# [Work to be completed]
Filter the listing below for "computer" and report every line that has it.

....

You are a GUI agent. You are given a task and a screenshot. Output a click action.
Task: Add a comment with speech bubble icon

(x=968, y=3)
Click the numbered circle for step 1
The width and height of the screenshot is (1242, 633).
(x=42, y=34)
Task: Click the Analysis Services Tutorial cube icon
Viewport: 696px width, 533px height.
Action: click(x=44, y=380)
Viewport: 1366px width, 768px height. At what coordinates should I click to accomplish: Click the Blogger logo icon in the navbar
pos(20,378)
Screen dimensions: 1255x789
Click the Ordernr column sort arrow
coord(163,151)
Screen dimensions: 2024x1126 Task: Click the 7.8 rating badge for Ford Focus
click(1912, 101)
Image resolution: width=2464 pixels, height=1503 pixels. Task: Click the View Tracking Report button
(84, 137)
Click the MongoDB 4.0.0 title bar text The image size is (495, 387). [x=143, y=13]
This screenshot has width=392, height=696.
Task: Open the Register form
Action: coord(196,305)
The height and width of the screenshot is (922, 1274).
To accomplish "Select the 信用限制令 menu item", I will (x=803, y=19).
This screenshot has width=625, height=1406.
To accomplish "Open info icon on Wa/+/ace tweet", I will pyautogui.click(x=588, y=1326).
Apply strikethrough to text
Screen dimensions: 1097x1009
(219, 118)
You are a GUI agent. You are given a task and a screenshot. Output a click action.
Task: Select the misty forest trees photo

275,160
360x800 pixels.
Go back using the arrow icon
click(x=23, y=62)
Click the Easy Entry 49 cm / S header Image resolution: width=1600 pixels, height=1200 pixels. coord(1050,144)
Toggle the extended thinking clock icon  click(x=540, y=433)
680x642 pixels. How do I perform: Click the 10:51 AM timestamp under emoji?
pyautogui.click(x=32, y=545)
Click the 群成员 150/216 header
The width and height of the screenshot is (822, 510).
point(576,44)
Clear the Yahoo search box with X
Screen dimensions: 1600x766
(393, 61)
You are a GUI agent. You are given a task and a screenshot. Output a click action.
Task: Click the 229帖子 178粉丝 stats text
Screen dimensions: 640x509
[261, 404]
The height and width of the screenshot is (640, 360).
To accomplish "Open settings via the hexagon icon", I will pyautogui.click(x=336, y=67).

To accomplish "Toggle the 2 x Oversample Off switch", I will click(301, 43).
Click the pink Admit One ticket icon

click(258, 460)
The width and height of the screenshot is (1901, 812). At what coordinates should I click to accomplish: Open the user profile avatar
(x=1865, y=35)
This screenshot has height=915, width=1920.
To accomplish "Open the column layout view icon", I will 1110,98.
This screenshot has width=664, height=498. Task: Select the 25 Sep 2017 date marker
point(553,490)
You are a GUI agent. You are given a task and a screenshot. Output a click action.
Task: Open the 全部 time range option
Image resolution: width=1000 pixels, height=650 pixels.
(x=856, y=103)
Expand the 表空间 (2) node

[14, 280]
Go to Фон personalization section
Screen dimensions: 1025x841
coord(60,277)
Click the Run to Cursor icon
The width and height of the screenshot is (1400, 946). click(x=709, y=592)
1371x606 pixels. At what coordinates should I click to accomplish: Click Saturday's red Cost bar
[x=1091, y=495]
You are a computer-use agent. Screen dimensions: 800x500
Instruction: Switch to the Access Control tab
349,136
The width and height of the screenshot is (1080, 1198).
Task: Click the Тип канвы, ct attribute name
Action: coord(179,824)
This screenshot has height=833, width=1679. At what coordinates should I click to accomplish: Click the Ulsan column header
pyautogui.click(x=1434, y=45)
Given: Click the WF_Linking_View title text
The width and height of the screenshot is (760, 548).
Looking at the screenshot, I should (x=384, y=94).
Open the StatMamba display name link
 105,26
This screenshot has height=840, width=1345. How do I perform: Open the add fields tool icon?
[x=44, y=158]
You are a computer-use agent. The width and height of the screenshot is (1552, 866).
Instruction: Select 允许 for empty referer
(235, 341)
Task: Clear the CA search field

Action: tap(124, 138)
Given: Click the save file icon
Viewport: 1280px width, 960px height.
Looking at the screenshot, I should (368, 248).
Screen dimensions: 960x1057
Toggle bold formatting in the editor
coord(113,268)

....

# [Answer to this problem]
You are a computer-use agent. Screen dimensions: 800x500
You are a computer-use agent. The width and height of the screenshot is (1552, 866).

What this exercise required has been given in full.